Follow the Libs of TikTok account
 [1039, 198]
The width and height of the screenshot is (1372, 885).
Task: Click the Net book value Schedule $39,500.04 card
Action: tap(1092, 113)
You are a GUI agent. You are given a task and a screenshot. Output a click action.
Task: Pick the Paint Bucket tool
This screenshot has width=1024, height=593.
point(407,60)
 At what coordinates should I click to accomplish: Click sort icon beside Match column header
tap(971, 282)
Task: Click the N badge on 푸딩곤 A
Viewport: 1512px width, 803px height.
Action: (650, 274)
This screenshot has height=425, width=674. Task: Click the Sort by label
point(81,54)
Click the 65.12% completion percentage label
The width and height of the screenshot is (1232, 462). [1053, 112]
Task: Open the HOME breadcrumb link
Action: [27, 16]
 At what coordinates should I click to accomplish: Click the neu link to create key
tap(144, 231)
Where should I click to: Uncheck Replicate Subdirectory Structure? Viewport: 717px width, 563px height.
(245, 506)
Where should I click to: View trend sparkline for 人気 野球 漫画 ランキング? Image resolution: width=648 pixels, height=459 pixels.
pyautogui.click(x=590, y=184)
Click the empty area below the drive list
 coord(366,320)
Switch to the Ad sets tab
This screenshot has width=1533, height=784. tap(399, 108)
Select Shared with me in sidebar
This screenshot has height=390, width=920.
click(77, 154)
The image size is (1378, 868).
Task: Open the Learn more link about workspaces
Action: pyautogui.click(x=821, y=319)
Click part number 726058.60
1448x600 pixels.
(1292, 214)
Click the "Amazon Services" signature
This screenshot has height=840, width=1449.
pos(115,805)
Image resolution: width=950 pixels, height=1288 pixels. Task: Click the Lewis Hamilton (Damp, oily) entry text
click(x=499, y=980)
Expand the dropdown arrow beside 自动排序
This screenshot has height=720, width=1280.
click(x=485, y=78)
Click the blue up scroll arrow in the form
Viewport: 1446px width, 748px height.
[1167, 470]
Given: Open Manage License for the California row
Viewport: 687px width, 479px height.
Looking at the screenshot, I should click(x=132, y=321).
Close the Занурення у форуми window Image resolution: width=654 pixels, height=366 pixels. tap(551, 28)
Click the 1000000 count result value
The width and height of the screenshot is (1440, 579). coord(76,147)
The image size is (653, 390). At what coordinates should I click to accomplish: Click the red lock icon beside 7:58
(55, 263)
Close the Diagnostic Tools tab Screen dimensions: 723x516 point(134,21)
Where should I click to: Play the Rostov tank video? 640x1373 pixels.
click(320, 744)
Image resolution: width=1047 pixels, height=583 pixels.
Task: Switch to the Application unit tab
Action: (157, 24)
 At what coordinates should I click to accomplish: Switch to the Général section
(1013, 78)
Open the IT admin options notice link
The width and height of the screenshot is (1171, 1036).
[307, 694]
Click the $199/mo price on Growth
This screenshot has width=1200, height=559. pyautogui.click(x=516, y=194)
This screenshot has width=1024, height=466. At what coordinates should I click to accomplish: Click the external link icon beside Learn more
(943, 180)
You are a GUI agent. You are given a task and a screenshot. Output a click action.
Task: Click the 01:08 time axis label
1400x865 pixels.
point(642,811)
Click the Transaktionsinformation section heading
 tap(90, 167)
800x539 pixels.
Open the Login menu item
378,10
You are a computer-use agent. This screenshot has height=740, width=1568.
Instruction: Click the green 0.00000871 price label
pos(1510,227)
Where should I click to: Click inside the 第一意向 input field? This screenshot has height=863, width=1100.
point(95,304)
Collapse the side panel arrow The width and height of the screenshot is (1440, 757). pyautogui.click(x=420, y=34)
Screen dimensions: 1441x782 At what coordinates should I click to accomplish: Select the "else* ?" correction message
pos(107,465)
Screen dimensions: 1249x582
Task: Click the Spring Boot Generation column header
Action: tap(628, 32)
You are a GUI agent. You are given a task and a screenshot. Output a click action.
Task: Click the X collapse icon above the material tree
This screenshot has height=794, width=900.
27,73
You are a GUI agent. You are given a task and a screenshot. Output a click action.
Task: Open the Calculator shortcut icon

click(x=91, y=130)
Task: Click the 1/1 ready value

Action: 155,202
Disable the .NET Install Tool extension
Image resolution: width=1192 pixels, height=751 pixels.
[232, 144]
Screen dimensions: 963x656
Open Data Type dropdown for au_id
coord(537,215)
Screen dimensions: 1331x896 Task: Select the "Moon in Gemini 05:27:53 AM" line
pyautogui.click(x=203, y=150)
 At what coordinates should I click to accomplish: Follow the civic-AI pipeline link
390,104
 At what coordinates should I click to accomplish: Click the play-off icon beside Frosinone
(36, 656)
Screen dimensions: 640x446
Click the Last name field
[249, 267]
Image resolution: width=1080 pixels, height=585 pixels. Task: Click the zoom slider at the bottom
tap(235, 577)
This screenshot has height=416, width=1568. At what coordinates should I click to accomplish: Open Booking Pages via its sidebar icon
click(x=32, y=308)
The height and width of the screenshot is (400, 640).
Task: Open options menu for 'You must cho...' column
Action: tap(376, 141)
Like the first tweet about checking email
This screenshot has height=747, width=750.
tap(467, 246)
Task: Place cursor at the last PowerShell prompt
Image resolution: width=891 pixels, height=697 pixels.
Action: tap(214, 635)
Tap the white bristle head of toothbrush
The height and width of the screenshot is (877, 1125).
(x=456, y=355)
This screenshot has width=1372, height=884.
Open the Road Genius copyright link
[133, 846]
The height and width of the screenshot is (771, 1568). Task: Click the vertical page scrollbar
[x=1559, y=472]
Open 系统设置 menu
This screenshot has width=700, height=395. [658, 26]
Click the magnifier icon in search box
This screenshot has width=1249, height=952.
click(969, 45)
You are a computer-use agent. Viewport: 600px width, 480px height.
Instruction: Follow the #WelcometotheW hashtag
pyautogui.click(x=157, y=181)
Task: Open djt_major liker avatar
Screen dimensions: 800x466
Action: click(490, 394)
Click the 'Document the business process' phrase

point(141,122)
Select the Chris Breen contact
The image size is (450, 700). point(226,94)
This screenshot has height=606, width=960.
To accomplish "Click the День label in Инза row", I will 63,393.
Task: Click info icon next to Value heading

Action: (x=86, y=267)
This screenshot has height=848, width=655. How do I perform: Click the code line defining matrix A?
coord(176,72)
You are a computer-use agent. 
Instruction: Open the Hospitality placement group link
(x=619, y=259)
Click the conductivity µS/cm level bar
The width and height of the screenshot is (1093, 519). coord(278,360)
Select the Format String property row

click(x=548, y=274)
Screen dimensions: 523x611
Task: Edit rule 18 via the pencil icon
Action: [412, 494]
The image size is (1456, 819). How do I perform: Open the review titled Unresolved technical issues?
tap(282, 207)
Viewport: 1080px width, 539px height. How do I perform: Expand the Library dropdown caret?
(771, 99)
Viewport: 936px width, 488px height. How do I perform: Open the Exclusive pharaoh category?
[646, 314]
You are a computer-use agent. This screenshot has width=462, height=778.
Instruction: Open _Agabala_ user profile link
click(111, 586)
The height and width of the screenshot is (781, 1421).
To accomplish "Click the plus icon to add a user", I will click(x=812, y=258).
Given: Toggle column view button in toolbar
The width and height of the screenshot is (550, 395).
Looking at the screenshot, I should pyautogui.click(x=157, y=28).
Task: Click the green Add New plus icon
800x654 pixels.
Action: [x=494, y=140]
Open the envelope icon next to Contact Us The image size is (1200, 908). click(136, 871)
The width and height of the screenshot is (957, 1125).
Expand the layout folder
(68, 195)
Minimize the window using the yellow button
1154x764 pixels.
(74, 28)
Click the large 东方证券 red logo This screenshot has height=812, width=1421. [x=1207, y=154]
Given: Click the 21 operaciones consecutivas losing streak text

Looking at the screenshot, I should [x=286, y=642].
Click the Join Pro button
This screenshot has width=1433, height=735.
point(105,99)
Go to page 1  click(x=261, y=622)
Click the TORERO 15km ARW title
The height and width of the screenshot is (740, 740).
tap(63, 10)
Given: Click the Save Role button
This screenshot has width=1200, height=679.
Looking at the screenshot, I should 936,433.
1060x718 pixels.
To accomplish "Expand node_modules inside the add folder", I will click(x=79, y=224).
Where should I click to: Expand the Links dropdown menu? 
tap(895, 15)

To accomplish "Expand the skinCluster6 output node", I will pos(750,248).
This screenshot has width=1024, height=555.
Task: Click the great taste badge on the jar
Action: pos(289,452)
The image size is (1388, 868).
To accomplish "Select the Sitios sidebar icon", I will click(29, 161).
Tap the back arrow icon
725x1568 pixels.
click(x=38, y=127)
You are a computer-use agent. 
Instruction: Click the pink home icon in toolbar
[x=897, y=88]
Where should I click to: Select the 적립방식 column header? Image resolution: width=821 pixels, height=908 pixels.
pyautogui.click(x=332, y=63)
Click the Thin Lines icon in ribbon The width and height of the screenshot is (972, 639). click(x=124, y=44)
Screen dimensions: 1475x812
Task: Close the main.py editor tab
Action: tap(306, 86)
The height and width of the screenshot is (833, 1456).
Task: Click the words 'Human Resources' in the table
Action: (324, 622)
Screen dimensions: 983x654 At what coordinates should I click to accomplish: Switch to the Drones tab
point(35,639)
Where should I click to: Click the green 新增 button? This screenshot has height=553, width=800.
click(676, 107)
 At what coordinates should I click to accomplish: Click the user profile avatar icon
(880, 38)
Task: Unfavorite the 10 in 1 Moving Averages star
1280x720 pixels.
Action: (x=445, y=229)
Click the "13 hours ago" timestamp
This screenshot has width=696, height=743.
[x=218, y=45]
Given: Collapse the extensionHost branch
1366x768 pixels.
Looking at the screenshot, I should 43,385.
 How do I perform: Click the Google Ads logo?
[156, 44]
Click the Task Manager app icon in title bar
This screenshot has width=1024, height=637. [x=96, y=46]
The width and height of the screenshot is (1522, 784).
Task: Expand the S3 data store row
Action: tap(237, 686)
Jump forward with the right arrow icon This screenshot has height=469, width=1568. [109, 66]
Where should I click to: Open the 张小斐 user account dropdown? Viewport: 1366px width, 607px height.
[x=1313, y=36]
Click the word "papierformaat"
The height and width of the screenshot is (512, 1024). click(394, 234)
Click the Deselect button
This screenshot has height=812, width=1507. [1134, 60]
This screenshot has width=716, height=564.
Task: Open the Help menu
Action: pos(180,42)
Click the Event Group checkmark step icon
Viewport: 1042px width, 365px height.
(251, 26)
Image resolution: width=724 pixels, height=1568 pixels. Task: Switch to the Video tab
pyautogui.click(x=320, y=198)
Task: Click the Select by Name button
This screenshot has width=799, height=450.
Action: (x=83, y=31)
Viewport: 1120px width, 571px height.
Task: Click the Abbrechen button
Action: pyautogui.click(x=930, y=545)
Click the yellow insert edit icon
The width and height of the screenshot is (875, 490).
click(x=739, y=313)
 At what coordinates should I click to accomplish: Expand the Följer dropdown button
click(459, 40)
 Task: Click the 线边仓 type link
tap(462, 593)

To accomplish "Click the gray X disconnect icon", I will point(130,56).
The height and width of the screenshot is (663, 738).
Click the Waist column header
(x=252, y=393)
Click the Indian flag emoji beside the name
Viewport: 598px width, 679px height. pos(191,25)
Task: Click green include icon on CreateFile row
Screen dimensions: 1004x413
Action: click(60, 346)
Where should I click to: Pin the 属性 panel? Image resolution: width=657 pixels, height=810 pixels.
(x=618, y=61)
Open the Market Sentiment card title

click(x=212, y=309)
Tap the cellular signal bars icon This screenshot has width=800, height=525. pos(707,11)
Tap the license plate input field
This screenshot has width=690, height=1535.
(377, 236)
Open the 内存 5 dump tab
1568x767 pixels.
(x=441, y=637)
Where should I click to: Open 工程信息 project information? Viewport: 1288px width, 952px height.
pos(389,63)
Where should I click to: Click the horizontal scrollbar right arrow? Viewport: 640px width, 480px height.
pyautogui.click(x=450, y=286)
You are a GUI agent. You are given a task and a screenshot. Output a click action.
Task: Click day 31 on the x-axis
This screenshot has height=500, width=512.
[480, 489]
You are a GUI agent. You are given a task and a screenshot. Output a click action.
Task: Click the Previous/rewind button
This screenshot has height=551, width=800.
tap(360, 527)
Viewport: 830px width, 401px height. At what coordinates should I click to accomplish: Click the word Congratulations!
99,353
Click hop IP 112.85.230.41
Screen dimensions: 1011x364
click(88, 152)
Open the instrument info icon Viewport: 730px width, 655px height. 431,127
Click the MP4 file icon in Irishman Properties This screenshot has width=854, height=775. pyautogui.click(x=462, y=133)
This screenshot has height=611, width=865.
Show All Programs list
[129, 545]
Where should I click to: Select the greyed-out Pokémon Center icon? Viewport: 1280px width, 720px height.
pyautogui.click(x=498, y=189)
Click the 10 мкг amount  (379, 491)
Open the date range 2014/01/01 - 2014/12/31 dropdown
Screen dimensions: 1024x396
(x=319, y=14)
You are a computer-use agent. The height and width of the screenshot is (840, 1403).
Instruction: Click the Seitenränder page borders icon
──────────
### Assigned task
Return exactly what appears above, from the first line of the entries to the line with "Task: Click the N badge on 푸딩곤 A", inclusive.

### Answer to the exercise
Follow the Libs of TikTok account
 [1039, 198]
The width and height of the screenshot is (1372, 885).
Task: Click the Net book value Schedule $39,500.04 card
Action: tap(1092, 113)
You are a GUI agent. You are given a task and a screenshot. Output a click action.
Task: Pick the Paint Bucket tool
This screenshot has width=1024, height=593.
point(407,60)
 At what coordinates should I click to accomplish: Click sort icon beside Match column header
tap(971, 282)
Task: Click the N badge on 푸딩곤 A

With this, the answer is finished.